# Available records:
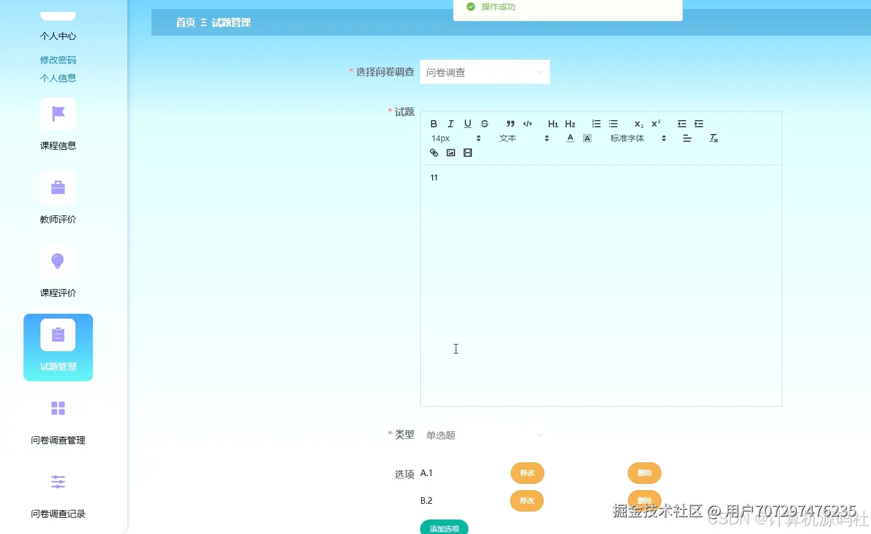This screenshot has height=534, width=871.
Task: Click the superscript icon in the toolbar
Action: (655, 124)
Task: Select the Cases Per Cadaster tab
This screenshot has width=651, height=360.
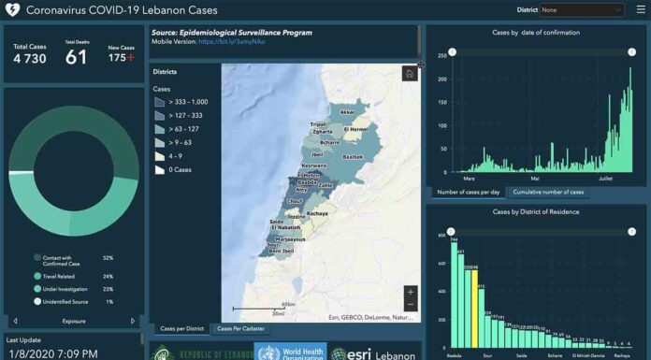Action: 240,328
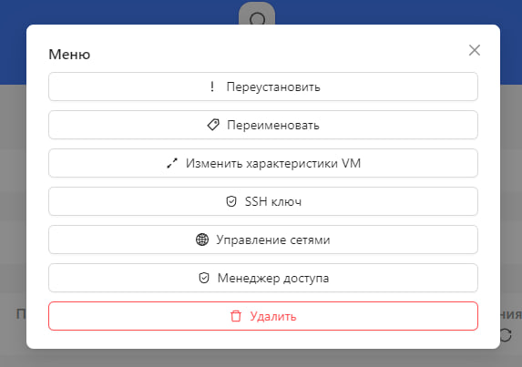Click the tag icon next to Переименовать

click(x=213, y=125)
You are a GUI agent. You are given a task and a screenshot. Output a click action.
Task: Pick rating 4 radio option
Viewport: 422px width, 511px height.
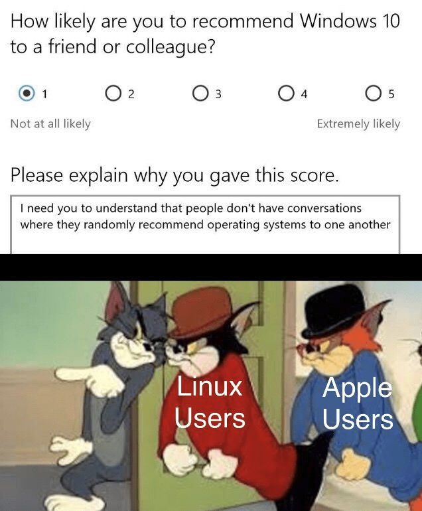tap(286, 93)
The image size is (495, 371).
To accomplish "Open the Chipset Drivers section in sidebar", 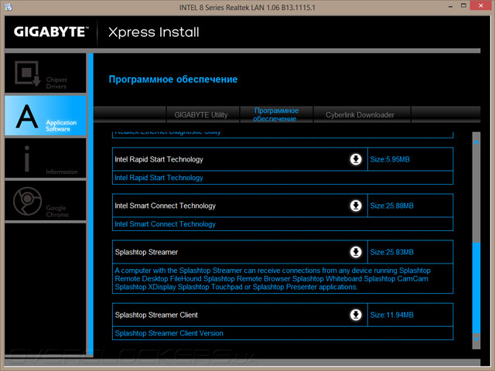I will tap(43, 73).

# Problem details:
Produce an exact reproduction of the listing above, limited to the lines starting at the line with "This screenshot has width=651, height=360." and ending at the line with "The image size is (495, 371).", both kept, with every picture left out.

# Output for this exercise:
This screenshot has width=651, height=360.
Action: 240,328
Click the tag icon next to Переименовать

click(x=213, y=125)
You are a GUI agent. You are given a task and a screenshot. Output a click action.
Task: Pick rating 4 radio option
Viewport: 422px width, 511px height.
tap(286, 93)
The image size is (495, 371).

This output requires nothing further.